Es ist die Sitzung des Zwischenausschusses des Landtags, eines Gremiums von
51 Abgeordneten, das nur in Ausnahmefällen kurz vor der Landtagswahl
zusammentritt, wenn der Landtag seine Arbeit schon abgeschlossen hat. Der
Plenarsaal wird gerade saniert, deshalb findet die Sitzung nebenan im
Senatssaal statt. Die Klimaanlage funktioniert nicht, weshalb der
Ausschussvorsitzende Thomas Kreuzer gleich zu Beginn ankündigt, es werde
heiß werden.

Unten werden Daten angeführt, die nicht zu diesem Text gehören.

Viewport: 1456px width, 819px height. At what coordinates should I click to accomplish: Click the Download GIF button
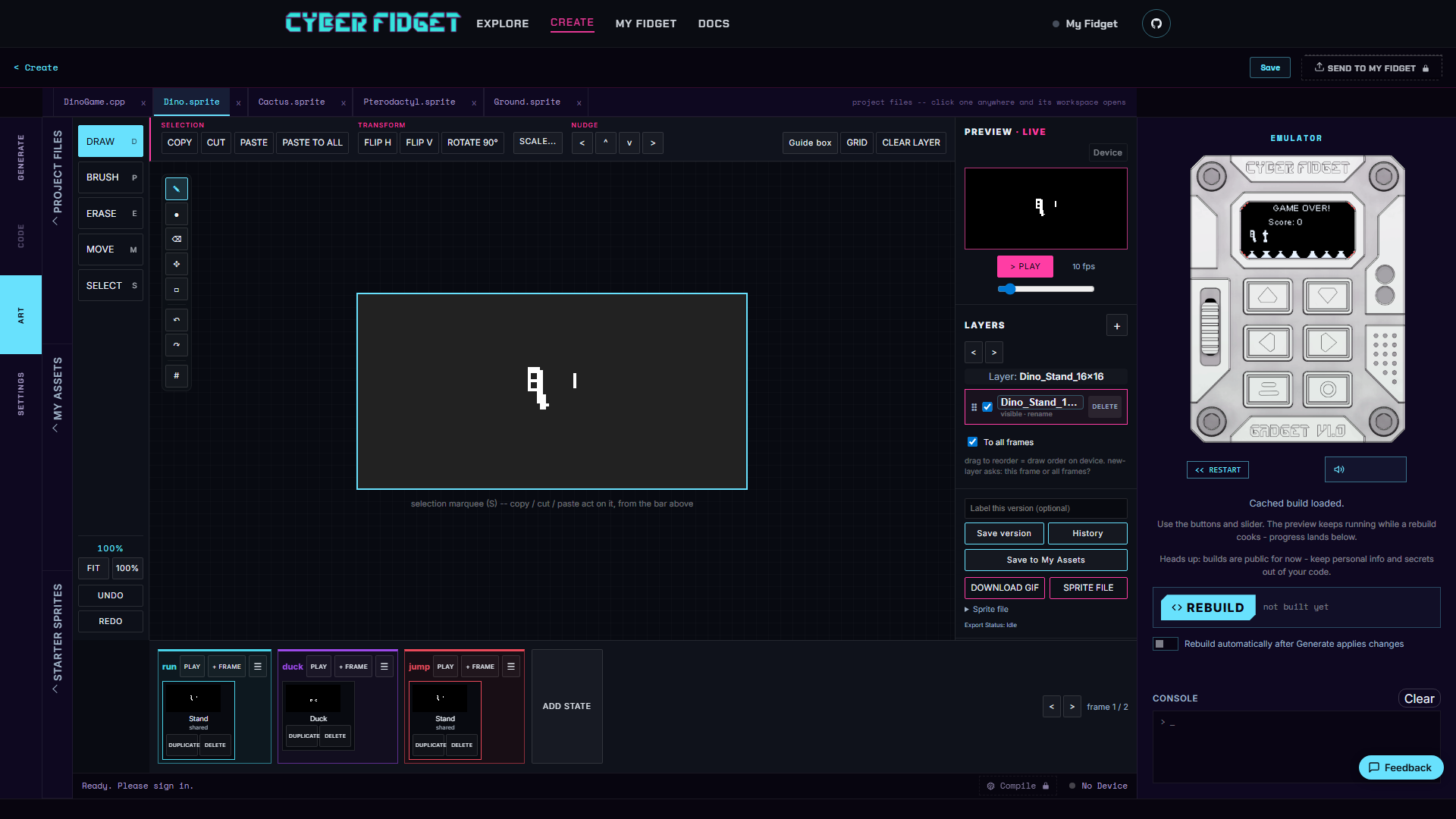point(1004,588)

Also auch klimatisch gesehen.
Auch an [2][Ministerpräsident Markus Söder] hat Hartmann Fragen: Ob er sich
wohl mit seiner Entscheidung fühle, ob er Machterhalt über Haltung gestellt
habe, ob er Aiwangers Äußerungen in diversen Bierzelten als Reue betrachte?
## Beharrliches Schweigen
Es sind die Fragen, die nicht nur Hartmann spätestens seit letztem Sonntag
beschäftigen, als Söder verkündete, Aiwanger allen Vorwürfen zum Trotz im
Amt zu belassen. Fragen, zu denen sich Söder und sein Stellvertreter
beharrlich in Schweigen hüllen.
Natürlich hätte Aiwanger am Donnerstag noch einmal die Gelegenheit gehabt,
das Wort zu ergreifen und die Öffentlichkeit mit einer ausführlichen
Stellungnahme zu den Vorwürfen gegen ihn zu überraschen, vielleicht sogar
in glaubhaften Worten Reue zu zeigen. Aber er tut es nicht. Stattdessen
lehnt die Landtagsmehrheit von CSU und Freien Wählern die Anträge aus der
Opposition ab, dass sich Aiwanger wie auch Söder in der Debatte den Fragen
des Parlaments stellen sollten.
Die Geschäftsführung sehe das aus guten Gründen nicht vor, argumentierte
Tobias Reiß, Parlamentarischer Geschäftsführer der CSU-Fraktion, gegen die
„kleine Showeinlage, die hier seitens der Opposition geplant wird“.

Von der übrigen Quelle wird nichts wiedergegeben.